Le cœur de Derek oscillait entre horreur et fascination. Lui et Moira avaient trouvé les cinq Psis. Leurs yeux à tous les deux ainsi que l'odorat du loup permettaient aisément de comprendre ce qu'il s'était passé. Et c'était terrible. Stiles leur avait à chacun fait fondre un doigt sans ressentir aucune émotion. Il avait fait ça de sang-froid. Mais ça ne lui ressemblait pas. De toute manière, cela faisait plusieurs jours qu'il agissait comme s'il se retrouvait dépourvu du moindre sentiment.

C'est alors qu'il vit les épaules de Moira s'abaisser.

- Il agit sous Dissonance. Je n'en suis pas certaine mais pour moi, ça y ressemble.

Alors qu'ils avançaient cette fois-ci en direction de la colonne de feu qui continuait de s'élever majestueusement dans le ciel, Derek l'interrogea du regard. Il lui semblait déjà avoir entendu ce mot, mais il n'en était pas certain. De toute manière, il savait que quelque chose clochait car, à bien y réfléchir, il avait déjà vu Stiles agir de cette manière si froide, si fade, si… Emotionnellement vide. Oui, voilà, il s'en souvenait : c'était lorsque l'hyperactif avait effectué cette espèce de test sur lui, pour prouver à la meute entière qu'il ne fallait pas prendre la menace que représentaient les Psis à la légère. Si ces derniers jours, il était comme ça également, Derek n'avait pas pris la mesure de ce fait jusqu'à maintenant.

En comparaison, Moira semblait perdre sa froideur de jour en jour… Voire d'heures en heures. En tout cas, elle avait réellement l'air de se préoccuper de lui. De son sort. Et elle savait des choses sur lui alors qu'elle le connaissait à peine.

- Je ne suis pas Psi, déclama Derek en voyant qu'elle ne disait rien de plus. Je ne sais pas ce que c'est, la…

- La Dissonance, l'aida la M.

Elle jeta un coup d'œil clairement inquiet à la colonne de feu avant de tourner la tête vers lui et le regarda d'un air sérieux.

- Il faut qu'on accélère.

Derek hocha la tête mais fit attention à un détail qui avait son importance.

- Tu es pieds nus, si on va plus vite, tu vas te faire mal.

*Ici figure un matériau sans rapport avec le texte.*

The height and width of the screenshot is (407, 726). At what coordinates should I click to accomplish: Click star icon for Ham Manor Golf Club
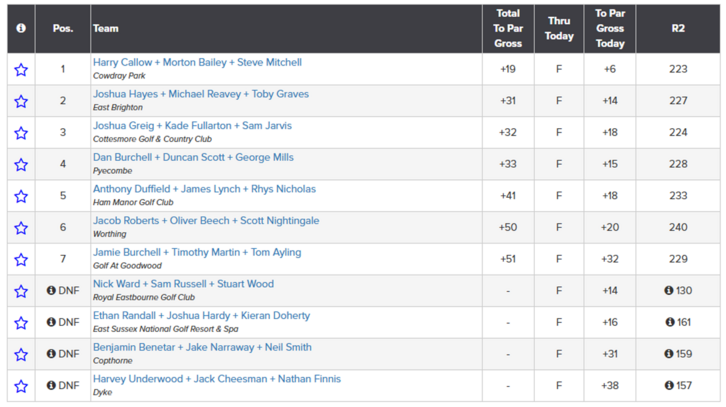coord(21,196)
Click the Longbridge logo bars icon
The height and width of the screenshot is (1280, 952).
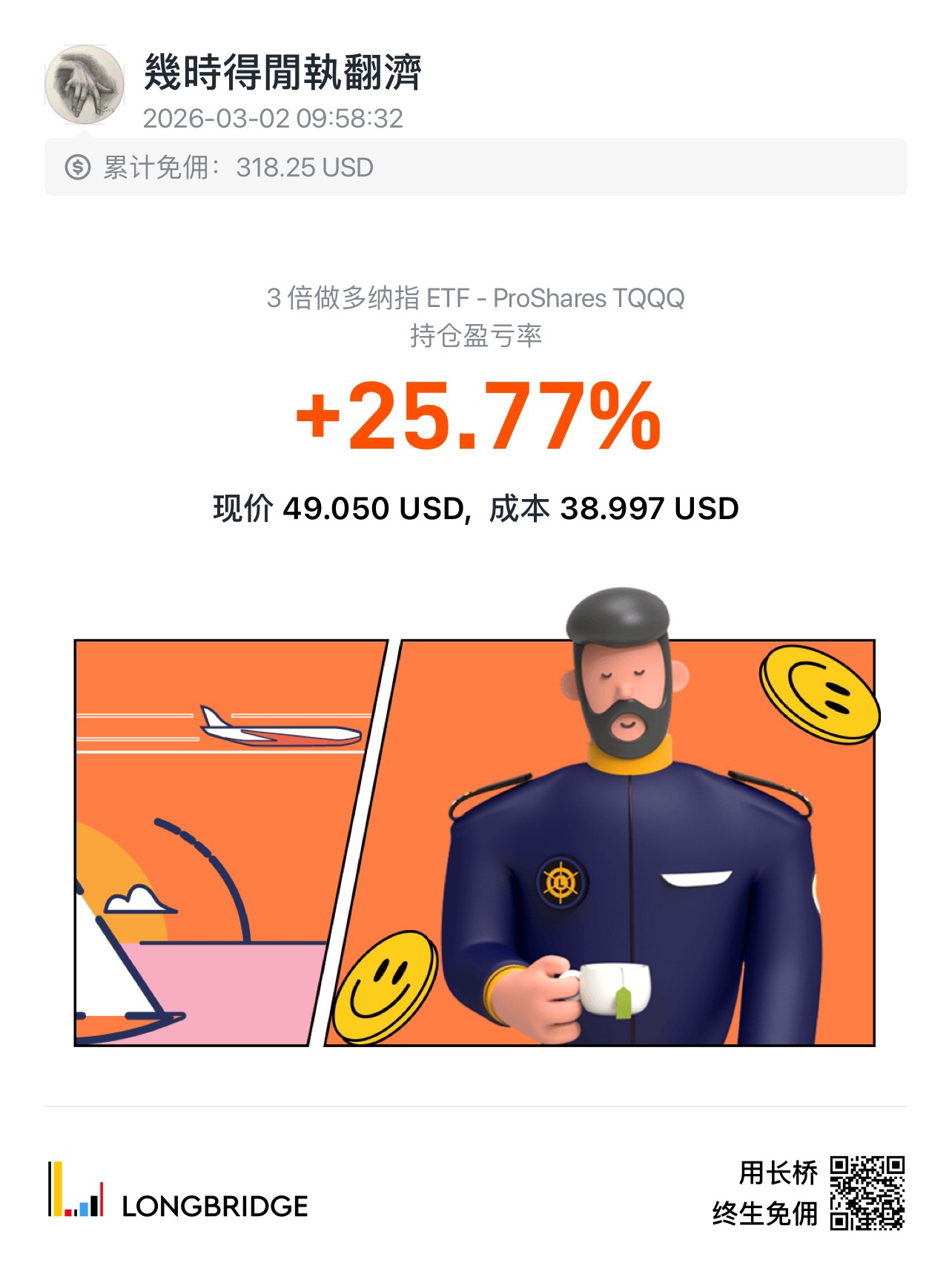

Quoiqu'il était en train de se dire que c'était déjà fait – il commençait à capter dans son odeur et dans l'air ambiant une fragrance qu'il connaissait bien. Moira haussa les épaules et reprit sa marche, mais Derek lui proposa quelque chose. Une dizaine de secondes plus tard, la jeune femme avait fendu sa jupe sur le côté pour pouvoir passer ses jambes autour de la taille du loup sans que son vêtement ne pose problème. Un bras autour de ses épaules, elle tenait les vêtements destinés à Stiles de l'autre tandis que Derek accélérait sensiblement le pas.

- La Dissonance, finit par lâcher Moira, c'est une cage. Une cage spécifique aux émotions.

Derek l'encouragea à continuer alors qu'à son tour, il jetait un coup d'œil à la colonne de feu. Elle semblait devenir graduellement moins large, un peu plus faible. Sans doute sa vue était-elle fatiguée – la lumière que dégageaient les flammes était vive, très vive. D'une vivacité mortelle.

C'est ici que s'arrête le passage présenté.